From the data below, return only the lines from the one with "Image resolution: width=307" through the one with "the Access Lists", exact and inclusive, with pictures left out.

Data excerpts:
════

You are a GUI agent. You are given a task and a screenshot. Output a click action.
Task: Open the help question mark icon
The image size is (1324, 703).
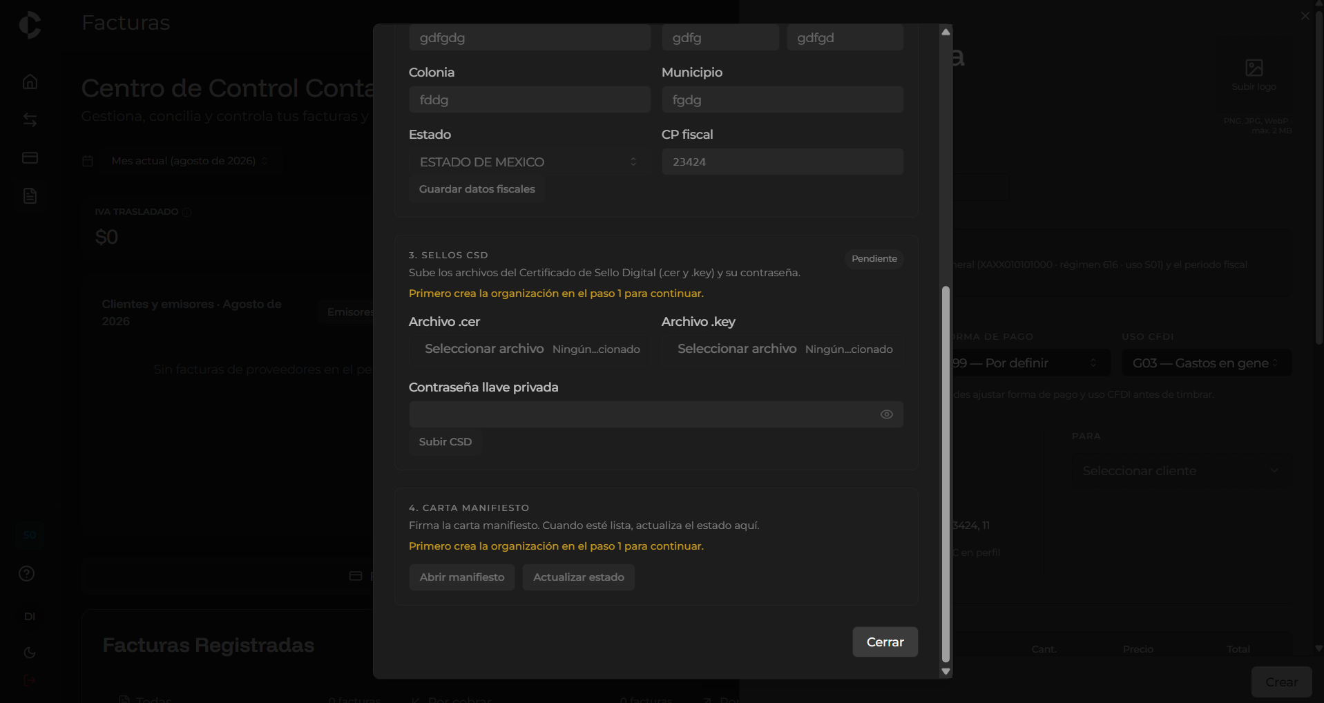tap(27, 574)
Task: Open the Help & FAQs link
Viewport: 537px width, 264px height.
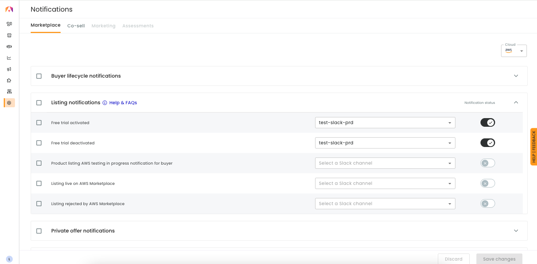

════

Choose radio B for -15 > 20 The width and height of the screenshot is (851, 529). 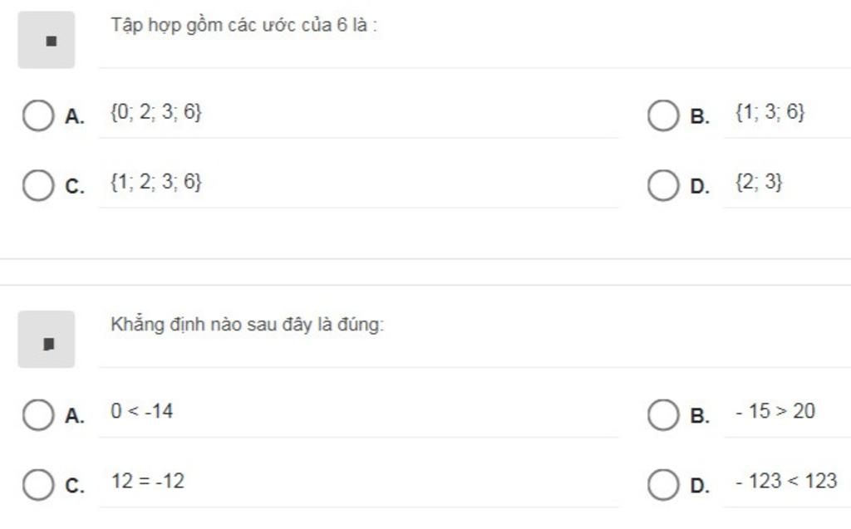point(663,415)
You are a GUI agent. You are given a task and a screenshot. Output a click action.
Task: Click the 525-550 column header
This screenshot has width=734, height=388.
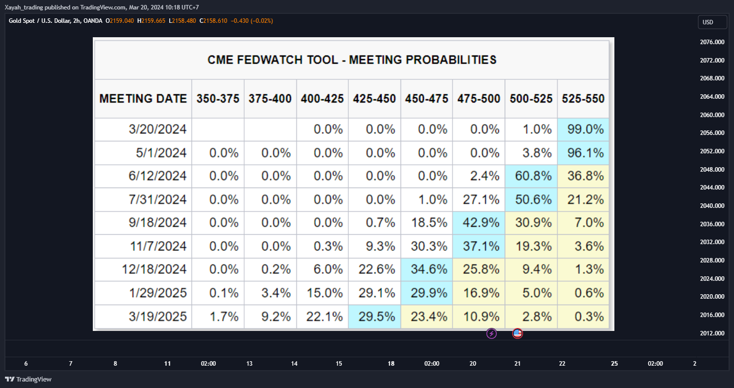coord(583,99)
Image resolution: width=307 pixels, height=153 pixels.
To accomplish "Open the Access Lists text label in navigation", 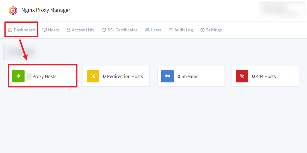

════

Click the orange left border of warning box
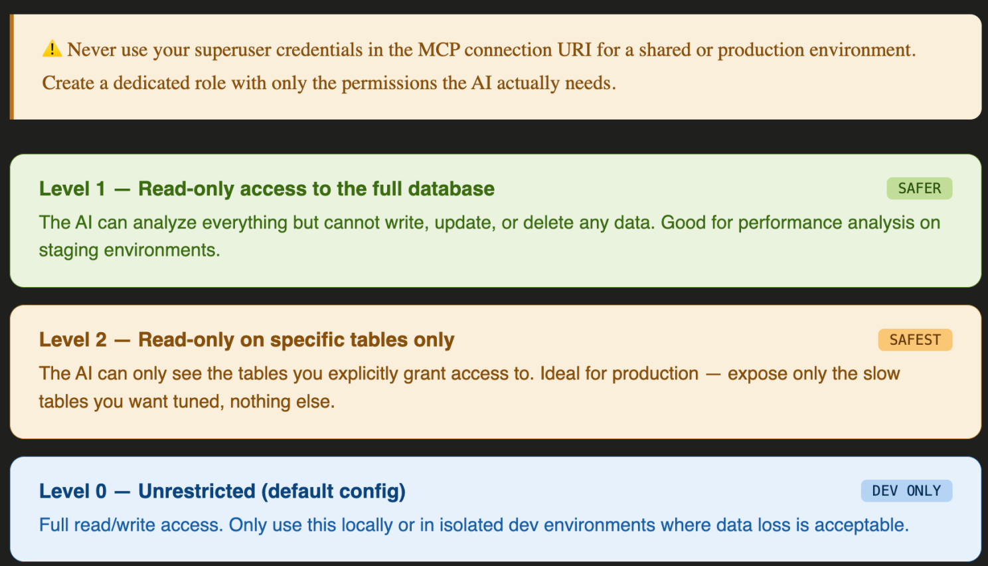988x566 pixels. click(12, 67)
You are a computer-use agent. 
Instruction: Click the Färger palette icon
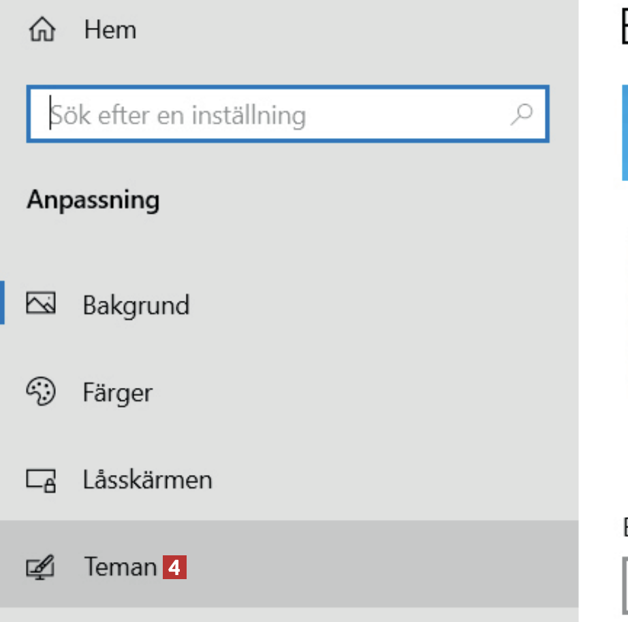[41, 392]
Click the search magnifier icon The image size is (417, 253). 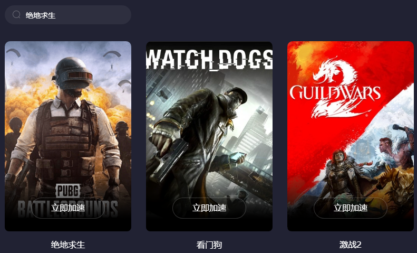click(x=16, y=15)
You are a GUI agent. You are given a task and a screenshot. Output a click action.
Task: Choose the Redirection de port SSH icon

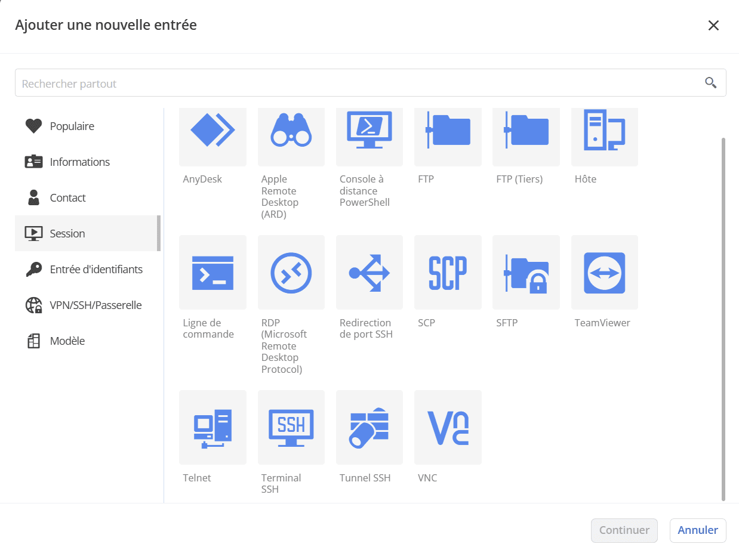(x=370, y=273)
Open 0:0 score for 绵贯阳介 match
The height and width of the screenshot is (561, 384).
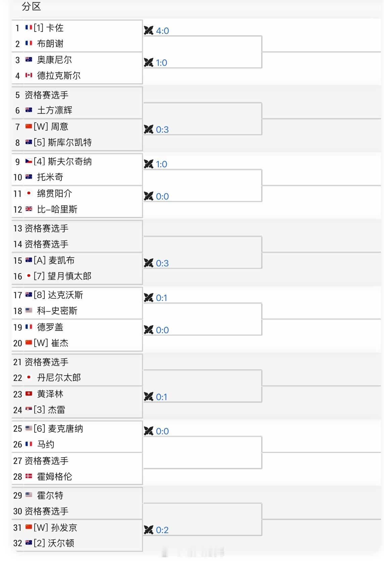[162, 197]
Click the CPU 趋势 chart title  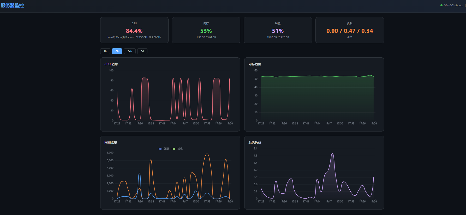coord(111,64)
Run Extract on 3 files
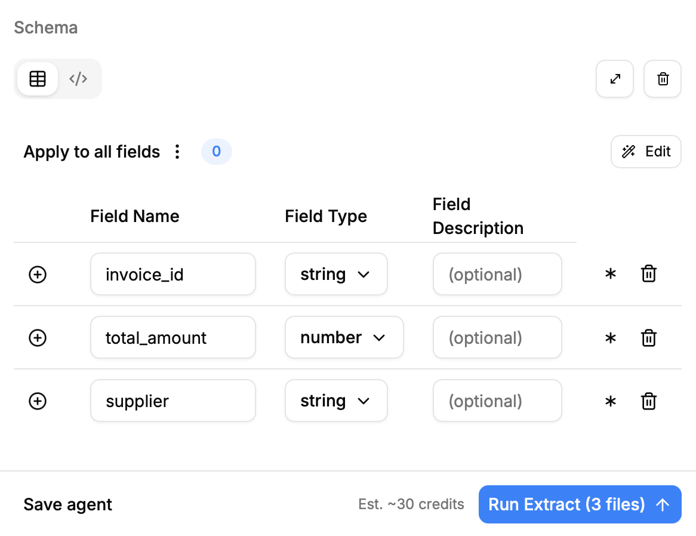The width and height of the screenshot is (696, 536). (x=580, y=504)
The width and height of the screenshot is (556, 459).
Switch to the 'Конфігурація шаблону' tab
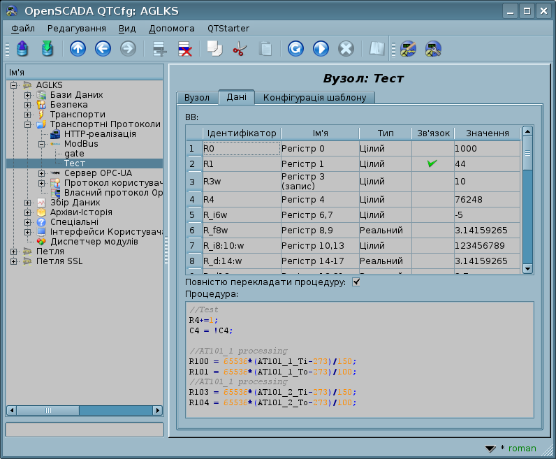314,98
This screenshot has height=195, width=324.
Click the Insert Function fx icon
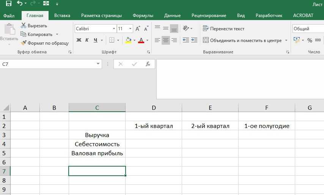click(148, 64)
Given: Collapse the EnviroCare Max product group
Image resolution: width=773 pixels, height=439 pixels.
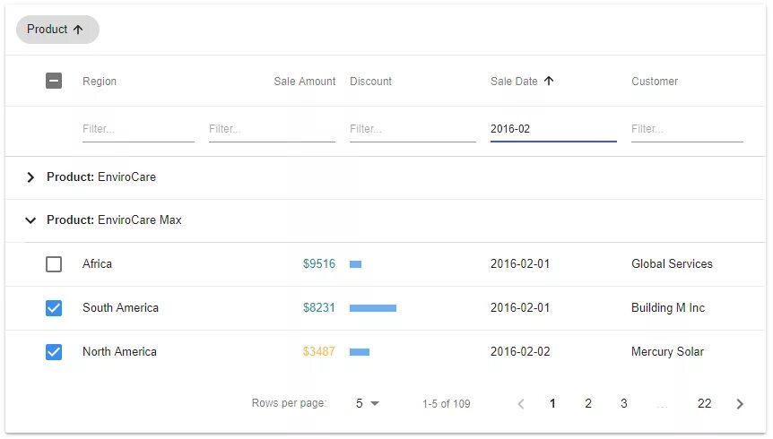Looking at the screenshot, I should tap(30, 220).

════

Answer space:
Image resolution: width=307 pixels, height=153 pixels.
To accomplish "Open the Access Lists text label in navigation", 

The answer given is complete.